Yah, I have some vague experience in the space and, without getting into things covered by NDAs, I guess I can say…

First, The popular media talks about the classic style of physics solvers as these magical black boxes but my experience is that they are sufficiently unreliable that I would never trust my life solely to the answers of a solver. They do provide very valuable feedback for refining a design without an endless hardware-rich cycle of destructive testing. Thus, I think that a large physics model is probably going to be the same sort of useful tool.

Second, while the CAE engineers can be very very protective over the time they spend on the two week cycle the article talks about, it’s fucking drudge work and a waste of a good mind. At the same time, the article does not really talk about some of the nitty gritty details. Aerodynamics is a great place to start because there’s less setup but the coefficient of drag is only one problem that needs to be considered.

Third, the good engineers can “see” things intuitively because things do operate with a pattern. Vorticies from protruding features… stress fractures from square holes in a beam… etc. This does feel like an area where spicy autocorrect can spicy autocorrect you to a useful answer.

Finally, cycle time for real world engineers is just like the cycle time for software engineers. Nobody wants to go back to the world where programmers submitted a deck of cards and got the printout back a week later.

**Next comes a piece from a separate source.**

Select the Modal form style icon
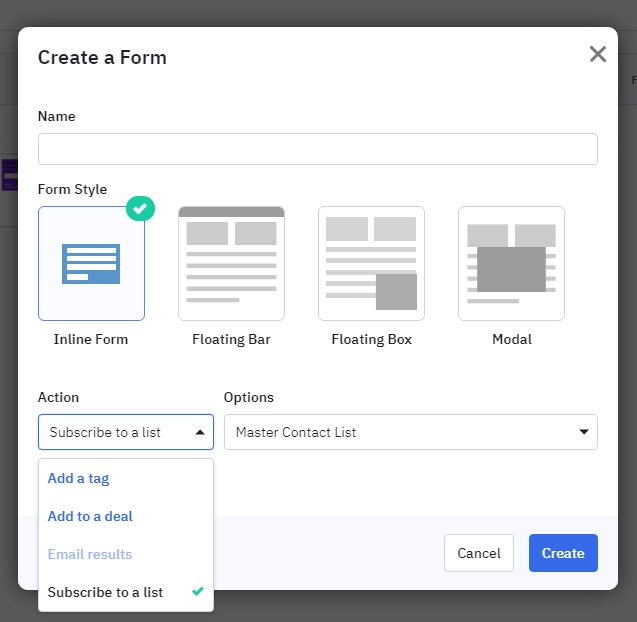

The only real risk here is that somebody gets high on their own supply and decides that a large physics model is actually predictive and we don’t need the same set of actual physical tests that validate the models.

Well, think about it this way…

You could hit AGI by fastidiously simulating the biological wetware.

Except that each atom in the wetware is going to require n atoms worth of silicon to simulate. Simulating 10^26 atoms or so seems like a very very large computer, maybe planet-sized? It’s beyond the amount of memory you can address with 64 bit pointers.

General computer research (e.g. smaller feature size) reduces n, but eventually we reach the physical limits of computing. We might be getting uncomfortably close right now, barring fundamental developments in physics or electronics.

The goal if AGI research is to give you a better improvement of n than mere hardware improvements. My personal concern is that that LLM’s are actually getting us much of an improvement on the AGI value of n. Likewise, LLM’s are still many order of magnitude less parameters than the human brain simulation so many of the advantages that let us train a singular LLM model might not hold for an AGI model.

Coming up with an AGI system that uses most of the energy and data center space of a continent that manages to be about as smart as a very dumb human or maybe even just a smart monkey is an achievement in AGI but doesn’t really get you anywhere compared to the competition that is accidentally making another human amidst a drunken one-night stand and feeding them an infinitesimal equivalent to the energy and data center space of a continent.